If a line in the data below contains "dialog", copy it.

Items from a data source

_ _ _ _

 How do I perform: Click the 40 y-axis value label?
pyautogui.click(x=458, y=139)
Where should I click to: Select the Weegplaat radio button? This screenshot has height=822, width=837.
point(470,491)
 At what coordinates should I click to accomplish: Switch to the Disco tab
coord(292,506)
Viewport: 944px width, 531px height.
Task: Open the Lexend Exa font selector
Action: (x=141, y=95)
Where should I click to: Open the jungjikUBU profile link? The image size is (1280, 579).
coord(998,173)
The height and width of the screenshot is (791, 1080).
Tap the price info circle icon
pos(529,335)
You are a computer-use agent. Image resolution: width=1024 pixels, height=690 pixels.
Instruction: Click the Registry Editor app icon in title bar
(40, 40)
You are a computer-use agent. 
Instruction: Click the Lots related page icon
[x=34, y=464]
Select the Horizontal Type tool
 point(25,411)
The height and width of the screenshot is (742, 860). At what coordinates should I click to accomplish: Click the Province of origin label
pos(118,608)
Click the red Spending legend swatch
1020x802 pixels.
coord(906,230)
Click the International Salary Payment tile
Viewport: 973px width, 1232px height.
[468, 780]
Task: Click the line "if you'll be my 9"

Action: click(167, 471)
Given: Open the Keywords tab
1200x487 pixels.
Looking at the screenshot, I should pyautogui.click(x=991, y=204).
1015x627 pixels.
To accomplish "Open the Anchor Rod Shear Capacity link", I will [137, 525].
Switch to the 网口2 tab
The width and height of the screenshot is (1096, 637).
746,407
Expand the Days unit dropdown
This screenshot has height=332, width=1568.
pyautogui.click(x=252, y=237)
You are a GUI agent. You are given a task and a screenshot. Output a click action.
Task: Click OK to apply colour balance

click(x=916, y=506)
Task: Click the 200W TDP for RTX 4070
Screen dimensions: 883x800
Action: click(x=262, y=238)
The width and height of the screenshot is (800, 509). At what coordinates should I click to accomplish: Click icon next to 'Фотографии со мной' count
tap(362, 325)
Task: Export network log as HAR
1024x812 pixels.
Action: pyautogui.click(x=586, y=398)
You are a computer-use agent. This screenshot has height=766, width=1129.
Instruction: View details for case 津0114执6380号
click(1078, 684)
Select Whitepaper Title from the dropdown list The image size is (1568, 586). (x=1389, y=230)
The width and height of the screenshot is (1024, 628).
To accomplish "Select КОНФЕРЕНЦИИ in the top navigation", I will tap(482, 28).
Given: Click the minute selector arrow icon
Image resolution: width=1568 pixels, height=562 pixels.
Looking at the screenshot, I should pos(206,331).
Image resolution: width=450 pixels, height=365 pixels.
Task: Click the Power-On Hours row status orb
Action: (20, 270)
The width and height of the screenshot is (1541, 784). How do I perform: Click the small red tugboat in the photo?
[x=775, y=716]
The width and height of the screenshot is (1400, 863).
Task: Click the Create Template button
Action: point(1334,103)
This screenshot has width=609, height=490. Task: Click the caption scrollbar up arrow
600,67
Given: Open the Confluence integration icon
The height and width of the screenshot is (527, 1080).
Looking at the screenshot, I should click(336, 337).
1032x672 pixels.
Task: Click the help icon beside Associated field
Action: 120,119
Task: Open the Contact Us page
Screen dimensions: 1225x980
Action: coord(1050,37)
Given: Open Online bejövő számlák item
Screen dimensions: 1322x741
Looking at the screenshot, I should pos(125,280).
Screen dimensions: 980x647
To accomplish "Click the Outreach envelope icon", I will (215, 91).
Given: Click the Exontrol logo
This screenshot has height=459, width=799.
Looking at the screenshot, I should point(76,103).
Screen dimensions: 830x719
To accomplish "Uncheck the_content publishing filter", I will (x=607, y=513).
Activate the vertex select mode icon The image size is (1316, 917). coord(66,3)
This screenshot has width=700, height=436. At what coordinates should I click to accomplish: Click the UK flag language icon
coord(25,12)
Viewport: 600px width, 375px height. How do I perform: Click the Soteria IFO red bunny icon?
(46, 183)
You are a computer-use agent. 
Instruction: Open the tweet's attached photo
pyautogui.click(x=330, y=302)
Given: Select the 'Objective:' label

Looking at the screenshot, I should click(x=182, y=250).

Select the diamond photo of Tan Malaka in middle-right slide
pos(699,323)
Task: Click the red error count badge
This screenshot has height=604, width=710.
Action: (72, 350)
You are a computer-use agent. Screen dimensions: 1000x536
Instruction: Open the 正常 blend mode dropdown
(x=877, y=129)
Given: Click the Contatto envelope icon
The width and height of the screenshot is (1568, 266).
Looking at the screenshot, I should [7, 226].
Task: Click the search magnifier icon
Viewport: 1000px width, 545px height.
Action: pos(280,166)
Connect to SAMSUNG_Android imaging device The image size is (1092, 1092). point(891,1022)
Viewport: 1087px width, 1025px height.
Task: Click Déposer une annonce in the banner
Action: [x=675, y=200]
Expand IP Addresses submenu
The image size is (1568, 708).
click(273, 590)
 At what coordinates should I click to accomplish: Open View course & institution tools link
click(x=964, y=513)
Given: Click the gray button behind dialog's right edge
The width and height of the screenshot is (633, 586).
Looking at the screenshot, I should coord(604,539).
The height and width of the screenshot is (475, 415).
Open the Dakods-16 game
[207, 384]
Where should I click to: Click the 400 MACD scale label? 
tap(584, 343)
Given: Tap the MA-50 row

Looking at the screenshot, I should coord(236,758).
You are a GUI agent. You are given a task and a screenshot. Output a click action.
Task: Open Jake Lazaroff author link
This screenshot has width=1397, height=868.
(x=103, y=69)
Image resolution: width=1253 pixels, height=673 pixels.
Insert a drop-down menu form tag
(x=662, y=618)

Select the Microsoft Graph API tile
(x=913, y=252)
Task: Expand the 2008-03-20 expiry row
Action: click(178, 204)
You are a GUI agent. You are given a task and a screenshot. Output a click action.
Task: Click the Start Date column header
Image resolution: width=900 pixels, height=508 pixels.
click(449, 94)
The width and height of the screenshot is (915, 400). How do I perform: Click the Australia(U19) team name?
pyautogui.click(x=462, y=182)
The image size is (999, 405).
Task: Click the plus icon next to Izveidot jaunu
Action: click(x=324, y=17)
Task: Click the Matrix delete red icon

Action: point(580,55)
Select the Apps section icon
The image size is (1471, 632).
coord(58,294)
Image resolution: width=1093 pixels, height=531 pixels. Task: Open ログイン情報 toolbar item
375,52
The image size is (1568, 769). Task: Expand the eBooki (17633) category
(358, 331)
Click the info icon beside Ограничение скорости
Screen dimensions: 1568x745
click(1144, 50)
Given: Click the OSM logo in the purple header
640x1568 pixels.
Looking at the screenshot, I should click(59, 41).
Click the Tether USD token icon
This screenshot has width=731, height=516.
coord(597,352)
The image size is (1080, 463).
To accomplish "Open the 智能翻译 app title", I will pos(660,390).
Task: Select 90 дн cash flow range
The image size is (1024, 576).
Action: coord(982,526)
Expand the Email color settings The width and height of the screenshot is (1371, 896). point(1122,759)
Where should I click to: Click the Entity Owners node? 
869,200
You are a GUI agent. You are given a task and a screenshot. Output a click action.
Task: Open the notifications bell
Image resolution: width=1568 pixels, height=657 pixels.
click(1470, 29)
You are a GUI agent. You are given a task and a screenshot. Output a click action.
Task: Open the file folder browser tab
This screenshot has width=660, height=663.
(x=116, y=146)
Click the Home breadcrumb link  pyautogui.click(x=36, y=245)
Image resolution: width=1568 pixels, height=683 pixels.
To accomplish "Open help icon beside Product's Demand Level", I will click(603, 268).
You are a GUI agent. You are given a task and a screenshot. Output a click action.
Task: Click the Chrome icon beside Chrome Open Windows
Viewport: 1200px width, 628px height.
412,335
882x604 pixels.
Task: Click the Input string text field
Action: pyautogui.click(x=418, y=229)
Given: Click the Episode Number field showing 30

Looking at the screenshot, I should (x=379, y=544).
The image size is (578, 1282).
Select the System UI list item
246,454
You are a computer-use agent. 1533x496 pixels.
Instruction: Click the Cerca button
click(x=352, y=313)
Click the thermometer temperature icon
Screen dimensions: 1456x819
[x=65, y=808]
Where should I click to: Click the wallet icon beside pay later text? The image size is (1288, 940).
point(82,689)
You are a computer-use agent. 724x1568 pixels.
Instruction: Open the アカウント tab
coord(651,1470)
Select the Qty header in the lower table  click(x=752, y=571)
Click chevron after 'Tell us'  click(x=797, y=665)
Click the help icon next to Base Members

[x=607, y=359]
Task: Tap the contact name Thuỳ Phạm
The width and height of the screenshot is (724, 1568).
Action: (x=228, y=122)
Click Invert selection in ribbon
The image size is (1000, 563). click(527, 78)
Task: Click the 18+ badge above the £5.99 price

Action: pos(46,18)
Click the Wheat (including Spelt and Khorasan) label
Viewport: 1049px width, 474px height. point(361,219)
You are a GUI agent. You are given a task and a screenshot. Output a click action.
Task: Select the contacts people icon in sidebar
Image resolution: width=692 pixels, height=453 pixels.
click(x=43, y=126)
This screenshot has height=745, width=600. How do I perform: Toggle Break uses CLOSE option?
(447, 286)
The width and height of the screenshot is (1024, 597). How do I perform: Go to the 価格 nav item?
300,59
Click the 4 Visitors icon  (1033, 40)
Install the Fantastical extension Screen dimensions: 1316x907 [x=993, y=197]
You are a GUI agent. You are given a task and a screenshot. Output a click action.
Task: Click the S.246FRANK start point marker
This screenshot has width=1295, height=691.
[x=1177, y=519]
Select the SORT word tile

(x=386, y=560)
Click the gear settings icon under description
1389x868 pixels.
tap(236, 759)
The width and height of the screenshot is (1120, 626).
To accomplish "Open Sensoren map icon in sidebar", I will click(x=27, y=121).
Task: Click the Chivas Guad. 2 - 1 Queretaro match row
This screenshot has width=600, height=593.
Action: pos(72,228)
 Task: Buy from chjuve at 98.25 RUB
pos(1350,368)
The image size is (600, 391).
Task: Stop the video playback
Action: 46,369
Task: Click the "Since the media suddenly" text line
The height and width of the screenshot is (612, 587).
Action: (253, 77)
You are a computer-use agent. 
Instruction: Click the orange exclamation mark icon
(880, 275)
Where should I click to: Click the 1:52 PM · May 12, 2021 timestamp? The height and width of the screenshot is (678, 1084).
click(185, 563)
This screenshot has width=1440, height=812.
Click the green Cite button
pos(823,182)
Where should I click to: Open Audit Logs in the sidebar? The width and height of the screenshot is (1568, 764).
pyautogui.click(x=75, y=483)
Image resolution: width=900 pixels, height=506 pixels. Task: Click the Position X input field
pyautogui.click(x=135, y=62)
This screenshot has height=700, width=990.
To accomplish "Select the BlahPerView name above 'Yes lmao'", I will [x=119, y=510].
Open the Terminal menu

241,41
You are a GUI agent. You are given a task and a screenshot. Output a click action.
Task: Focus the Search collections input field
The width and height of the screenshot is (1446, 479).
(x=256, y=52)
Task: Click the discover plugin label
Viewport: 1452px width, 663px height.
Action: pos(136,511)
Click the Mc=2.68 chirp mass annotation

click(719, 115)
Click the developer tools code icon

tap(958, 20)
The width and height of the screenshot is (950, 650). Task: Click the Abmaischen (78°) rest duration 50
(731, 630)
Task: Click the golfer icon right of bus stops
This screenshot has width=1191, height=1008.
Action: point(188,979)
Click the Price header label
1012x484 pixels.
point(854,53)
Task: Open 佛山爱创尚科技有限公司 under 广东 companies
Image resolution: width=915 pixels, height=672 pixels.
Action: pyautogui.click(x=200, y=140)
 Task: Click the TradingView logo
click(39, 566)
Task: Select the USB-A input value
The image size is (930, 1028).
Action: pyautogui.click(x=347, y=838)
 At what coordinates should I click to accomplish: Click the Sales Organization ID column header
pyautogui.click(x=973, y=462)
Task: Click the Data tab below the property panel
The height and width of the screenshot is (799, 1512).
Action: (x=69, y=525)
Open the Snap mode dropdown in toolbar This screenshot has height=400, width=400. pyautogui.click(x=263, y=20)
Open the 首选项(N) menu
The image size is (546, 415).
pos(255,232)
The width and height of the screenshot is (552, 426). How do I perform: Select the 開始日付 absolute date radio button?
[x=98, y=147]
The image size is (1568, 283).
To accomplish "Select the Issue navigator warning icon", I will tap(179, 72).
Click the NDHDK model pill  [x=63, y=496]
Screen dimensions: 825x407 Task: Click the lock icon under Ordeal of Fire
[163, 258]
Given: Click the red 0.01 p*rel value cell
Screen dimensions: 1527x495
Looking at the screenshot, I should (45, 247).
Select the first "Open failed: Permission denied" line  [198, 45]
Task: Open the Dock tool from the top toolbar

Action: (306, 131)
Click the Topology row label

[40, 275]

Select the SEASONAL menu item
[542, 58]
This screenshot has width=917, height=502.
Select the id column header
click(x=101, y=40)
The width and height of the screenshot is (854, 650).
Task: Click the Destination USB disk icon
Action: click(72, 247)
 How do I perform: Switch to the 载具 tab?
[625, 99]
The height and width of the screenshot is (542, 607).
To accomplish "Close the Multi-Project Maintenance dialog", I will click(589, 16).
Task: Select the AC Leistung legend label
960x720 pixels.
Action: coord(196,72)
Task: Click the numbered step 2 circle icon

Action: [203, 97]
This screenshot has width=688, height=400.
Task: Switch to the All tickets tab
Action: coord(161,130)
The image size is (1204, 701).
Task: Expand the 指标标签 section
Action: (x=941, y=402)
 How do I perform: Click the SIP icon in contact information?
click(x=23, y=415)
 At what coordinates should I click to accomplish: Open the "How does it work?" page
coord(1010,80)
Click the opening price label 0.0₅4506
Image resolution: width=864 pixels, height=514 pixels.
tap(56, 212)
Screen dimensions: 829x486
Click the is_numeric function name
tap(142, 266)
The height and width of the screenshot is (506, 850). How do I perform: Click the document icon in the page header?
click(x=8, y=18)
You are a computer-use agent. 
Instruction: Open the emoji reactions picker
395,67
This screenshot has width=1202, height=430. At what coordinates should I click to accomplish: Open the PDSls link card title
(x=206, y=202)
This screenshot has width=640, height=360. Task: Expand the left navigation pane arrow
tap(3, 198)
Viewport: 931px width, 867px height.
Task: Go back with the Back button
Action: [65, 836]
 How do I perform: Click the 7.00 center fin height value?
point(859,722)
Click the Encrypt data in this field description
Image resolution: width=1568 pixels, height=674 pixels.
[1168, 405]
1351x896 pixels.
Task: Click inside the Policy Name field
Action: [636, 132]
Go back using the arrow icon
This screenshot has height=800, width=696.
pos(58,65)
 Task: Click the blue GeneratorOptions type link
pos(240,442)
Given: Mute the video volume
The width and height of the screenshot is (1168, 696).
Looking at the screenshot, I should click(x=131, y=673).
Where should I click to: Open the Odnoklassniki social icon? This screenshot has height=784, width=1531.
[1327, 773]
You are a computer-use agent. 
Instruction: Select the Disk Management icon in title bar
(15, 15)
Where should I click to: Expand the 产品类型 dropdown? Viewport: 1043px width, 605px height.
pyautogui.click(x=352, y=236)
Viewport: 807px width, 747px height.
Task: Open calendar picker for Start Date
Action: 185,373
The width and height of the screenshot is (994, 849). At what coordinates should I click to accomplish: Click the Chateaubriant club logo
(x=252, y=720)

_ _ _ _

Answer –
Given: Click the gray button behind dialog's right edge
To accomplish "Close the Multi-Project Maintenance dialog", I will click(589, 16).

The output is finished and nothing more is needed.